#### PROMPT
Once the line holding "Where should I click to: Uncheck" appears, repeat it and each line after it to the end of the data, exactly and with nothing else; pictures stay out.
____
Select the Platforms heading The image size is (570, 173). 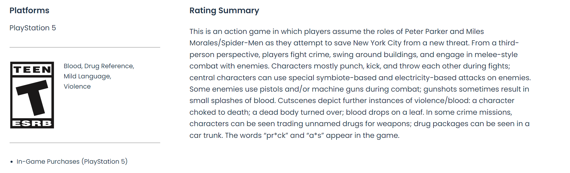coord(29,11)
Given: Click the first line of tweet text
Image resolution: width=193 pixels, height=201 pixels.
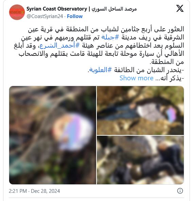Looking at the screenshot, I should 106,29.
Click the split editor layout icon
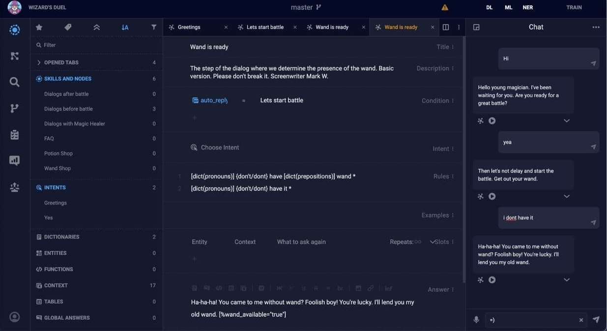 tap(446, 28)
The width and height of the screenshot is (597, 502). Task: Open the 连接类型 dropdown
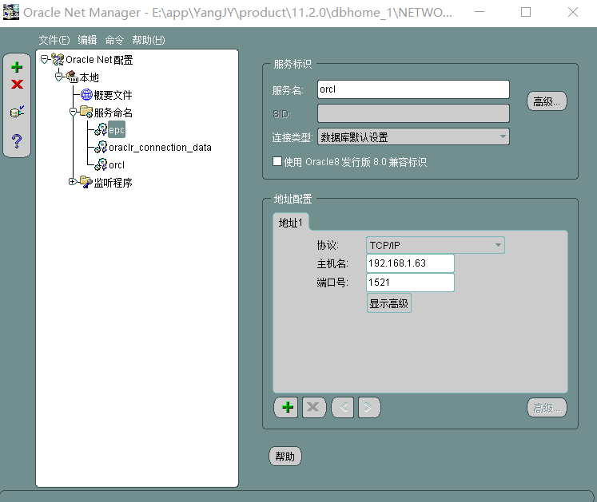pos(413,136)
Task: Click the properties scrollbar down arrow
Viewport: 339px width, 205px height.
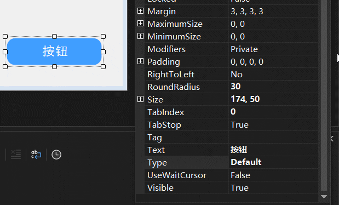Action: coord(324,197)
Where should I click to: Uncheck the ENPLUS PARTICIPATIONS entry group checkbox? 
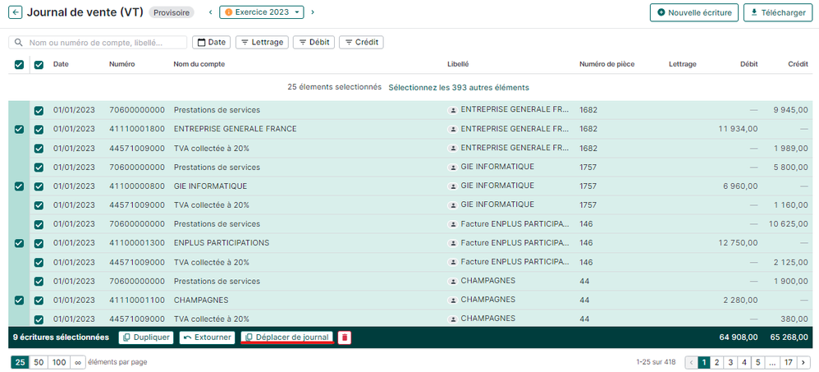click(19, 244)
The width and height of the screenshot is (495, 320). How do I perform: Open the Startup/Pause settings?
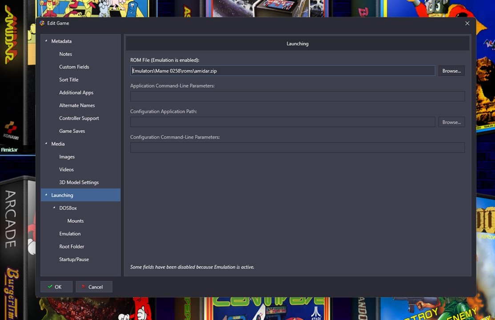click(74, 260)
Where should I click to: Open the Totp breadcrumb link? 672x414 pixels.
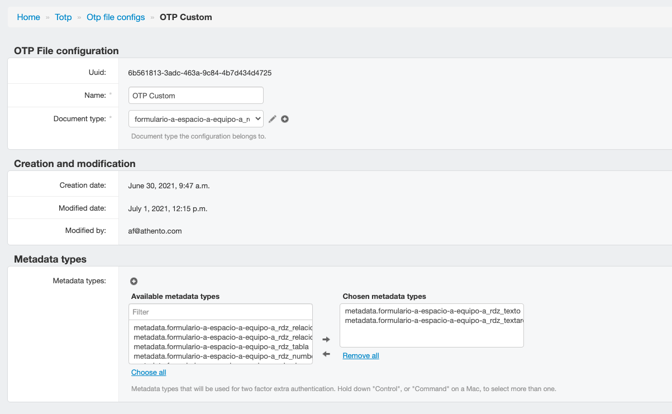tap(63, 17)
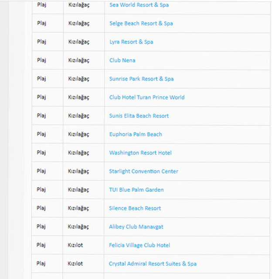The height and width of the screenshot is (279, 272).
Task: Follow the Euphoria Palm Beach link
Action: click(136, 134)
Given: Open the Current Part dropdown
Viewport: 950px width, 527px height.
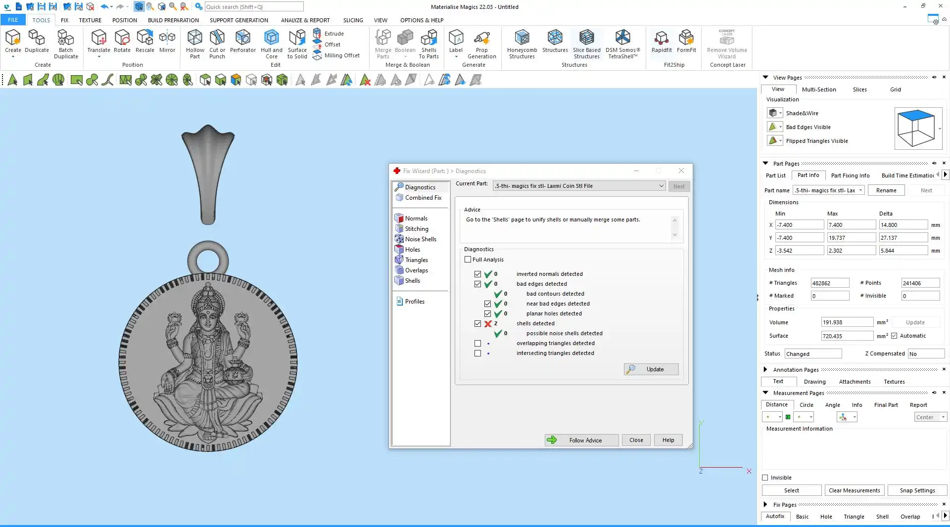Looking at the screenshot, I should pyautogui.click(x=661, y=186).
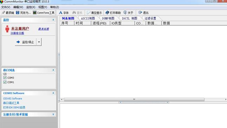Click the horizontal scrollbar in list view
The image size is (227, 128).
pos(134,99)
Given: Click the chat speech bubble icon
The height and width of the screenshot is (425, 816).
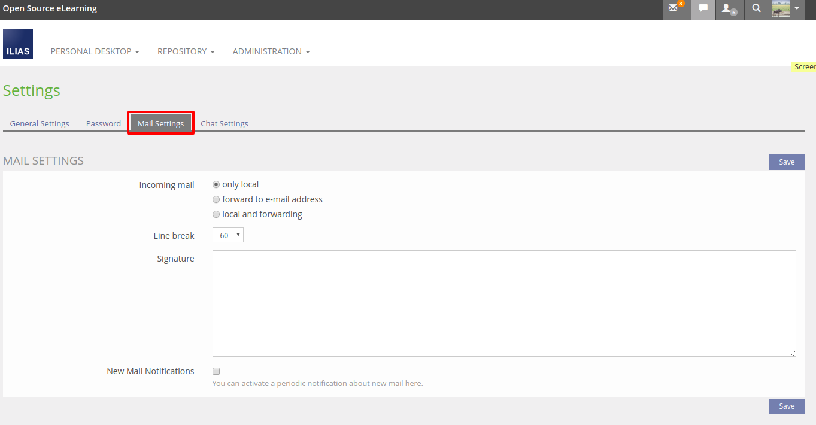Looking at the screenshot, I should tap(703, 9).
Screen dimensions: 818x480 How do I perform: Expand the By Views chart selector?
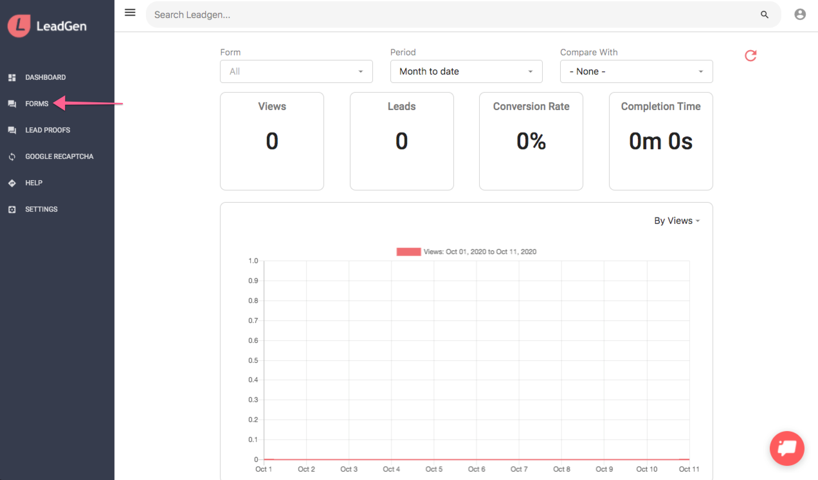click(677, 221)
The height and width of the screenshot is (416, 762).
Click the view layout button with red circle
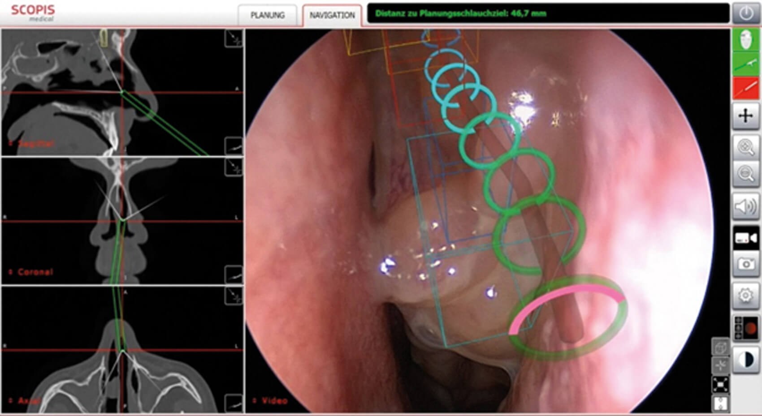tap(745, 328)
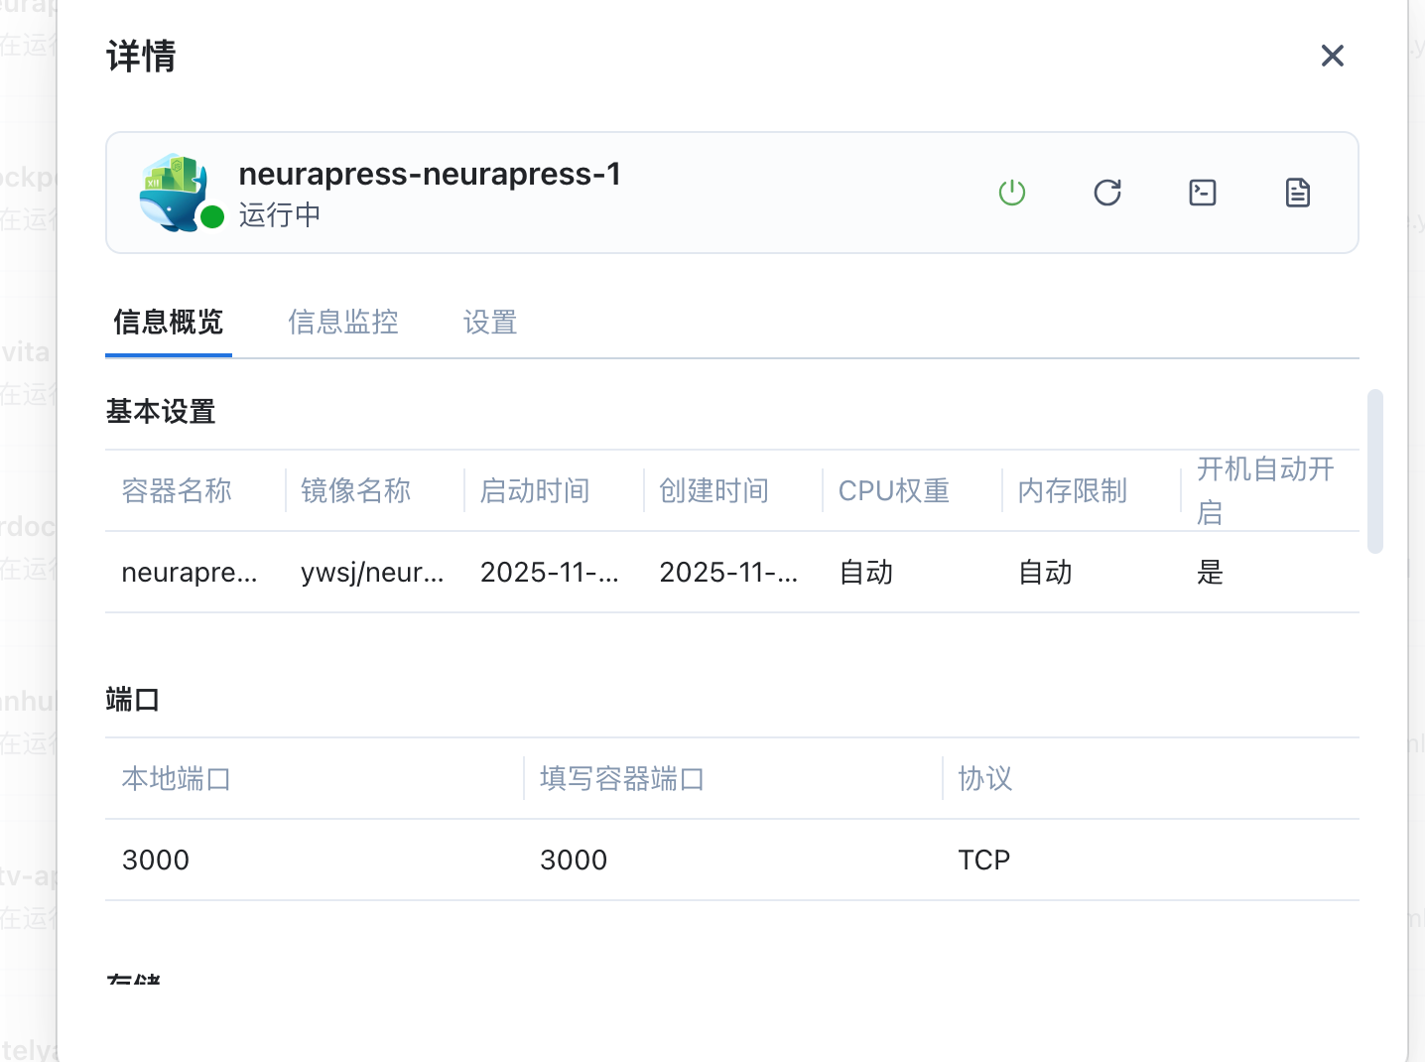Click the image name ywsj/neur... cell

click(372, 573)
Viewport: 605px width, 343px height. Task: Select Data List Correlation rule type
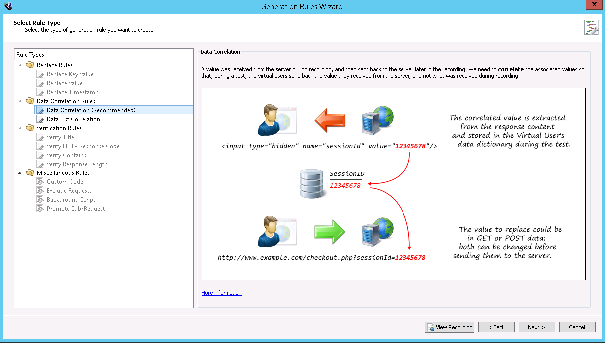[x=73, y=119]
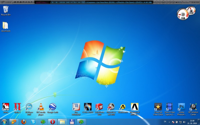
Task: Launch Adobe Photoshop shortcut
Action: click(182, 107)
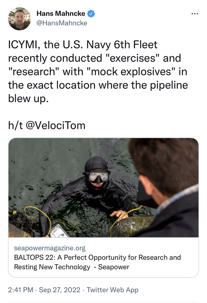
____
#### REPLY
Where should I click to: Uncheck the ENPLUS PARTICIPATIONS entry group checkbox? 
click(19, 244)
The width and height of the screenshot is (495, 320). How do I perform: Open the Startup/Pause settings?
click(74, 260)
Where should I click to: Open the Totp breadcrumb link? 672x414 pixels.
tap(63, 17)
The height and width of the screenshot is (279, 272).
Task: Follow the Euphoria Palm Beach link
Action: click(136, 134)
Given: Open the Current Part dropdown
Viewport: 950px width, 527px height.
Looking at the screenshot, I should pyautogui.click(x=661, y=186).
Click the horizontal scrollbar in list view
The image size is (227, 128).
pos(134,99)
Given: Click the chat speech bubble icon
The height and width of the screenshot is (425, 816).
Looking at the screenshot, I should tap(703, 9).
Screen dimensions: 818x480 How do I perform: Expand the By Views chart selector?
click(677, 221)
The height and width of the screenshot is (416, 762).
Click the view layout button with red circle
tap(745, 328)
Click the image name ywsj/neur... cell

click(372, 573)
Viewport: 605px width, 343px height. Task: Select Data List Correlation rule type
[x=73, y=119]
Task: Launch Adobe Photoshop shortcut
Action: click(182, 107)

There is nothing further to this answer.